Part 1 : Show #cos (a + b) = cos(a)*cos(b) - sin(a)*sin(b)#
enter image source here

A triangle XQP has been constructed along the hypotenuse of triangle XYQ with angle #a# above angle #b# as in the diagram.

The line segment XP is identified as the unit length for all measurements in this system.

A rectangle is constructed with base XY by extending the line from Y through Q until a point Z is reached where PZ is parallel to the bottom (XY) (completion of the rectangle establishes point W)

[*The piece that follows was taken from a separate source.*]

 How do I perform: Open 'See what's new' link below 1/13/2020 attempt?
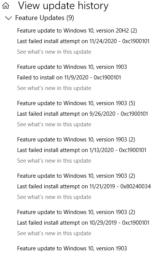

Within triangle XQP is is clear that (since #|XP| = 1#)
#|XQ| = cos(a)#
and
#|PQ| = sin(a)#

Therefore, in triangle XYQ
#|XY| = cos(b)*cos(a)# (#cos(b)# scaled up by the #cos(a)#)

Similarly in triangle QZP
#|PZ| = sin(a)*sin(b)#

Since WZ is parallel to XY (by construction)
angle XPW = angle PXY = #a+b#
and
#|WP| = cos(a+b)#

From the diagram
#cos(a+b) + sin(a)*sin(b) = cos(a)*cos(b)#
or
#cos(a+b) = cos(a)*cos(b) - sin(a)*sin(b)#

Part 2 : Show that if #cos(a+b) = cos(a)*cos(b) - sin(a)*sin(b)#
then #cos(a-b) = cos(a)*cos(b) + sin(a)*sin(b)#

#cos(a-b) = cos(a + (-b))#
so we can substitute to get
#cos(a-b) = cos(a)*cos(-b) - sin(a)*sin(-b)#

By the CAST quadrant diagram for trig. signs (below) we can see that
#cos(-b) = cos(b)#
and
#sin(-b) = -sin(b)#

enter image source here

Therefore, we can write:

#cos (a - b) = (cos(a) * cos(b)) - (sin(a) * (-sin(b) ))#

or
#cos (a - b) = cos(a)*cos(b) + sin(a)*sin(b)#